European governments have already taken major steps to put pressure on Iran, such as an oil embargo, to get it to comply with international demands that it abandon enrichment of uranium, believed to be part of programme to build nuclear weapons.
But experts say the current sanctions leave plenty of leeway for Iranian firms to operate in Europe, partly because European sanctions tend to pick specific targets rather than impose sweeping bans.
Transactions with the Iranian central bank, which settles most trade payments, are allowed if they are linked to legitimate trade, for example.
Targeting specific companies accused of financing Tehran's nuclear proliferation activities also means that firms can evade sanctions by spinning off new ones.

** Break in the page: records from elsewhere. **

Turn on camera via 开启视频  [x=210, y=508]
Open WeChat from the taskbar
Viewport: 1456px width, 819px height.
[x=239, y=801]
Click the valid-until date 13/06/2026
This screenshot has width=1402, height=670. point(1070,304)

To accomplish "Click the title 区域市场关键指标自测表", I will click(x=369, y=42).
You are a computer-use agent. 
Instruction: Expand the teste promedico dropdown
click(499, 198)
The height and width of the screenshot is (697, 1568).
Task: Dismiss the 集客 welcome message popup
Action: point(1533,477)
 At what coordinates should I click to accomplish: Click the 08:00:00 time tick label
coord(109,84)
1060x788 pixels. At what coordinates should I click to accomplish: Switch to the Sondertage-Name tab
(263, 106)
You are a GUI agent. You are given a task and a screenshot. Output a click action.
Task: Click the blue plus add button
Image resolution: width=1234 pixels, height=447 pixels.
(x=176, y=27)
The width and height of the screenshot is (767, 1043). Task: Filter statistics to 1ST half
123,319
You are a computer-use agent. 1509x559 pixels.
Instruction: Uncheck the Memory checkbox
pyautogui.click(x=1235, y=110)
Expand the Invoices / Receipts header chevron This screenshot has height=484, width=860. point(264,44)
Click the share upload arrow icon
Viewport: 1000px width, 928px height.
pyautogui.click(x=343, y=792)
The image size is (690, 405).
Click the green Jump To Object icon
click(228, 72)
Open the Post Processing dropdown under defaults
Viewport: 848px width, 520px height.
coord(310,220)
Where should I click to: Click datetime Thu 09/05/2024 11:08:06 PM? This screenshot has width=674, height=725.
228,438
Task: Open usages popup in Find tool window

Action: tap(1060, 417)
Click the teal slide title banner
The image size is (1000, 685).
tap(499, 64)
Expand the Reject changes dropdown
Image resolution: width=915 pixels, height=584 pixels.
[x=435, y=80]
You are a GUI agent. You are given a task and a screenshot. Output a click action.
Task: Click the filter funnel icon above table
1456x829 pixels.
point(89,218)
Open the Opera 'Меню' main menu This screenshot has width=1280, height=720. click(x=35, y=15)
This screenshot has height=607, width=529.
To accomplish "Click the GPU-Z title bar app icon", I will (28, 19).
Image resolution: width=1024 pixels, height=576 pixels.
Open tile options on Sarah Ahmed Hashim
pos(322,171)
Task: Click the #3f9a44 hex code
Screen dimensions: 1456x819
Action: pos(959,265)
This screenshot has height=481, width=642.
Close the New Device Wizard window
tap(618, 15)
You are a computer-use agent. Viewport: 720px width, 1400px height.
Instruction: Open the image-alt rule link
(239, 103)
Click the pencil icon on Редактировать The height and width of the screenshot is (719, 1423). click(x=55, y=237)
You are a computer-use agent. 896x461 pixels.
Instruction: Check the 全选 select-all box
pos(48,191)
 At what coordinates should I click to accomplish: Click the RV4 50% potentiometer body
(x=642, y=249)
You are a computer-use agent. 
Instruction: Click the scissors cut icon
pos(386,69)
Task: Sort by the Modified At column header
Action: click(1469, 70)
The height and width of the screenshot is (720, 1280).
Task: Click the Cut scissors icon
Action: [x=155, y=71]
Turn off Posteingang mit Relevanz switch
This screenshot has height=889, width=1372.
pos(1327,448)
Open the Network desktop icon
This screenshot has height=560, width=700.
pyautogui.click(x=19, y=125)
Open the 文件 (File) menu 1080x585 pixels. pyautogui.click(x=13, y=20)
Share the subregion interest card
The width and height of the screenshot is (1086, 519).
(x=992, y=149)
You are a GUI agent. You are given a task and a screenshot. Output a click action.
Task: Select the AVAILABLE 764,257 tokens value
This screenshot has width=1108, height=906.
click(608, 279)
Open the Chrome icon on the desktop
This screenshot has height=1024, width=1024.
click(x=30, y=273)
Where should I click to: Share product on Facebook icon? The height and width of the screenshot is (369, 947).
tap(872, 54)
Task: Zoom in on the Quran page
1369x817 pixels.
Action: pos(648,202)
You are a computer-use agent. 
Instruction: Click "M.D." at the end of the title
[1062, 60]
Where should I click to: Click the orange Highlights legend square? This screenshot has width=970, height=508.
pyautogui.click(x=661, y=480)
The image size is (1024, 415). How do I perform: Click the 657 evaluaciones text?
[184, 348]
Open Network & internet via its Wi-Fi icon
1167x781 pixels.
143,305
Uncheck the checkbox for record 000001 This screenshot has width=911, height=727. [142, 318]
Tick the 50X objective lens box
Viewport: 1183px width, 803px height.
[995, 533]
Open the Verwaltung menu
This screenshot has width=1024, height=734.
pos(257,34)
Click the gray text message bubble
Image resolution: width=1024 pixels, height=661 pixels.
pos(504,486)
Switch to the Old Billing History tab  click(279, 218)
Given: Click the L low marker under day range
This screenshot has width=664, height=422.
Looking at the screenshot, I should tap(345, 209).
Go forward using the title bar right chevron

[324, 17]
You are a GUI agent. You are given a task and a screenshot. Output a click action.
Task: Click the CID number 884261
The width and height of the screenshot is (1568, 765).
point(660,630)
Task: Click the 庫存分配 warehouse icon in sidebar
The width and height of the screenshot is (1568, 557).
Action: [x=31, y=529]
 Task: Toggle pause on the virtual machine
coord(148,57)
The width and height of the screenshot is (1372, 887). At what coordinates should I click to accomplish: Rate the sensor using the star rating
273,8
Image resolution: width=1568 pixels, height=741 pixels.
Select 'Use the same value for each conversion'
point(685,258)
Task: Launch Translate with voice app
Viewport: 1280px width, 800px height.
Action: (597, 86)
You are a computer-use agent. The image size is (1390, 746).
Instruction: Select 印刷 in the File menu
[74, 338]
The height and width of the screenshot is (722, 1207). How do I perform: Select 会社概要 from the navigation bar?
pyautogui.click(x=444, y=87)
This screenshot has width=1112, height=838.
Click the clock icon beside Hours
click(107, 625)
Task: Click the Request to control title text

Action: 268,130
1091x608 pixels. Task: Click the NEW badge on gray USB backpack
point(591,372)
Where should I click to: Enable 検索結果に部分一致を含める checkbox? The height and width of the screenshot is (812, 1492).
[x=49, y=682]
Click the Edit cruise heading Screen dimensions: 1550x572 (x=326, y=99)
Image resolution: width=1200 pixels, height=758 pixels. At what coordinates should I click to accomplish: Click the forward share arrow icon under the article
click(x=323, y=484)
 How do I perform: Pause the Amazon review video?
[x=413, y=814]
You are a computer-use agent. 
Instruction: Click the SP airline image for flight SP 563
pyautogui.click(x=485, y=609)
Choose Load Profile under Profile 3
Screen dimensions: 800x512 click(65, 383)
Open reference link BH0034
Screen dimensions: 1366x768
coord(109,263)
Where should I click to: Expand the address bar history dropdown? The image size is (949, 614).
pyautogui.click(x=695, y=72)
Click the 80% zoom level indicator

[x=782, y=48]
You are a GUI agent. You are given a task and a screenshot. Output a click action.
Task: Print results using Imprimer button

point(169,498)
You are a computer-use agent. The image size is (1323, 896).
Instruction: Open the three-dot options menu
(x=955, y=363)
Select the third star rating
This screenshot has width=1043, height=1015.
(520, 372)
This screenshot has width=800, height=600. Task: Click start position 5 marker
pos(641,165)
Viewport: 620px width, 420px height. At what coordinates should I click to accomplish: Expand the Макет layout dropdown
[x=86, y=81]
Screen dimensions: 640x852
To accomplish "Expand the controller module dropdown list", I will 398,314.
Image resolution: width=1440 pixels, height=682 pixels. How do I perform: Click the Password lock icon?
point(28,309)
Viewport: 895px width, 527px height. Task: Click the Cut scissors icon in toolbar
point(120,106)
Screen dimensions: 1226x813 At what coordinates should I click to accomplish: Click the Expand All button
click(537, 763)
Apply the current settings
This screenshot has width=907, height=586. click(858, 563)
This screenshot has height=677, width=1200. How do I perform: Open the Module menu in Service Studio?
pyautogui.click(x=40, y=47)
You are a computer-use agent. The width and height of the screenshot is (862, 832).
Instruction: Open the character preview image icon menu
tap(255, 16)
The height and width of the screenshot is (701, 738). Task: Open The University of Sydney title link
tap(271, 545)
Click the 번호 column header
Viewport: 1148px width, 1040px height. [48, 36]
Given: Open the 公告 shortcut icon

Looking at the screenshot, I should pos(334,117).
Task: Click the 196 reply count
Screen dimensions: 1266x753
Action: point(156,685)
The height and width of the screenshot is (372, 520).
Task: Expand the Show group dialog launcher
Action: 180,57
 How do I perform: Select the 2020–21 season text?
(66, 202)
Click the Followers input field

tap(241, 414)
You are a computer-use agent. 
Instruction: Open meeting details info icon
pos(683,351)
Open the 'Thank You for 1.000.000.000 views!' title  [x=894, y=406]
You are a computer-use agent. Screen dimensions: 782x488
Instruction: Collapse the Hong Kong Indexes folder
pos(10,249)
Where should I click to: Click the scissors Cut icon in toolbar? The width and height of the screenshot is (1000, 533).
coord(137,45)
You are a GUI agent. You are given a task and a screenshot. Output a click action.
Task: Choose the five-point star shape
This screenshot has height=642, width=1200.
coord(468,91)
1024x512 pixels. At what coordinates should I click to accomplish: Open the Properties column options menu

Britain is pushing for a ban on trade with Iran in any energy-related sector, which could help close such loopholes.
"The Iranians spin out new companies and the Europeans play catch-up. It would be more effective to have a blanket ban," said Mark Dubowitz, head of the non-profit Foundation for Defense of Democracies in the United States, which pushes for tough sanctions on Iran.
Diplomats said talks between the EU's 27 members are at a preliminary stage, meaning new proposals are expected. But discussions will likely be heated, with many capitals concerned about the impact of any new sanctions on economies battered by a three-year debt crisis.
"The debate should intensify in the coming week," one EU diplomat said. "There are various suggestions and nothing has been agreed."